• [WHAT NEEDS TO BE DONE] All lines holding the string "computer" should be copied from the data below.

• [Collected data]
⟨

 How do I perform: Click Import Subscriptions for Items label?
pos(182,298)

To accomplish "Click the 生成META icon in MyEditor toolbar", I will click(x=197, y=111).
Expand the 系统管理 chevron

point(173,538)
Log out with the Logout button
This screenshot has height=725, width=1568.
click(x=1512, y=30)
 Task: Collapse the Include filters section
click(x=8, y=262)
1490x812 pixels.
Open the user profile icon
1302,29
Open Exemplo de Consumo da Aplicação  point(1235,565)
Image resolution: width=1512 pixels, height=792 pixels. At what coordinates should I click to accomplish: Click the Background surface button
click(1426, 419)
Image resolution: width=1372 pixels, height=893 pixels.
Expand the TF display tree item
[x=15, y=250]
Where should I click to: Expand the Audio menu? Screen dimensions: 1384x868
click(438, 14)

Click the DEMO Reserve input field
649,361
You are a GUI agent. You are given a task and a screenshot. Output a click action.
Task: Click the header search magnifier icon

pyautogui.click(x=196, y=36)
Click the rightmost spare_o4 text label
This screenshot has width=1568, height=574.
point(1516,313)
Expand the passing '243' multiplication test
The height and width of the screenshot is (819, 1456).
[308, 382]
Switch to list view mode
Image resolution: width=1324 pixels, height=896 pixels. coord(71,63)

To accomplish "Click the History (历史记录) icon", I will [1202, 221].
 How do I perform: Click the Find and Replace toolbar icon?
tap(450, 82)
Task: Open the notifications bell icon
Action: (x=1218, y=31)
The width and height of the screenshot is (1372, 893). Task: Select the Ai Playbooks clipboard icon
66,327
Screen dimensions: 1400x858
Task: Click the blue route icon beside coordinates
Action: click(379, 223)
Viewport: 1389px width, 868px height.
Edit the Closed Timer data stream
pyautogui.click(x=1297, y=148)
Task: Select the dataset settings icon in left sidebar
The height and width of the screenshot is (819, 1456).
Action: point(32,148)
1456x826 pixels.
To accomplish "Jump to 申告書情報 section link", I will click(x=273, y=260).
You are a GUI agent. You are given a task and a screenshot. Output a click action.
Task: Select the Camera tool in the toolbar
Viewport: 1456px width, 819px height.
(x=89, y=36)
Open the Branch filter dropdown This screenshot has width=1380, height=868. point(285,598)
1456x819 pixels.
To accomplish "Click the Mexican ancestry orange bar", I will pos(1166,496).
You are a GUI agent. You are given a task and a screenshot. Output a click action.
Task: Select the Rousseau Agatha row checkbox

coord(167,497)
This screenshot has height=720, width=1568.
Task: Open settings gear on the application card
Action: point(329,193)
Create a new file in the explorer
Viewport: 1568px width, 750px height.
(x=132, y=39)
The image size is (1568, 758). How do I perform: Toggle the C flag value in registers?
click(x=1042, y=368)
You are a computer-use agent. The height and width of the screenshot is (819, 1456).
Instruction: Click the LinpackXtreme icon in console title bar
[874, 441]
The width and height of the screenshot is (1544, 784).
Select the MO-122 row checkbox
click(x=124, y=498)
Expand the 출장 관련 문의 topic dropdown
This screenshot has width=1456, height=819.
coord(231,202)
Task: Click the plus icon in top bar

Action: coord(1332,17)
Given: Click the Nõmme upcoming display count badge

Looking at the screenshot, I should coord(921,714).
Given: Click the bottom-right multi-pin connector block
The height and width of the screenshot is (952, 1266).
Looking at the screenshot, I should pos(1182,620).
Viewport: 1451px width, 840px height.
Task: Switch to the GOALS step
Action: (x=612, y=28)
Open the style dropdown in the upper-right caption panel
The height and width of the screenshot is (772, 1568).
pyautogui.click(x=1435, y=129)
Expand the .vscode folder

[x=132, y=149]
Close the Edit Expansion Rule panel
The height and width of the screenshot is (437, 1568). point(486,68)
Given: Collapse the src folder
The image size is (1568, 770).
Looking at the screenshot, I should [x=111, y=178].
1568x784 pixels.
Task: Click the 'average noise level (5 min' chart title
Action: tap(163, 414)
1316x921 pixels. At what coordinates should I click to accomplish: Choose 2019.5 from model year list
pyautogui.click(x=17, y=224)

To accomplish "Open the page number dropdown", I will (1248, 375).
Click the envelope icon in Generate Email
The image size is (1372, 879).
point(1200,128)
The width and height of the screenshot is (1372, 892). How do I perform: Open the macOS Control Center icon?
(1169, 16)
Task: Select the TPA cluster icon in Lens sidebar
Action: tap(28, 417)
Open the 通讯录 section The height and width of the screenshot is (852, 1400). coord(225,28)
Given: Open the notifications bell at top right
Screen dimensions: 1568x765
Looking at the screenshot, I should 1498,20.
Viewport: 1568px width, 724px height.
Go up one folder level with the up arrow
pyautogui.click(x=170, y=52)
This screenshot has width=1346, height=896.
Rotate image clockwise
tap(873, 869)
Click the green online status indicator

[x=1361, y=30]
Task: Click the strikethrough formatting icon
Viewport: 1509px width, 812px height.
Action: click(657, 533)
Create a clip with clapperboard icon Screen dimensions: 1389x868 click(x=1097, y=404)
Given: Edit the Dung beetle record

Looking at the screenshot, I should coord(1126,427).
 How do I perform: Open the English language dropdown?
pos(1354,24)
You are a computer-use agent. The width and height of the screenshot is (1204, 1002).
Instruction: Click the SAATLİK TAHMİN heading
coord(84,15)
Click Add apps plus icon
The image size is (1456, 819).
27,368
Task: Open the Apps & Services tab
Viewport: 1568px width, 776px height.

⟩

• [RESPONSE AREA]
You are a computer-use agent. The height and width of the screenshot is (819, 1456).
You are a computer-use agent. The width and height of the screenshot is (1204, 1002).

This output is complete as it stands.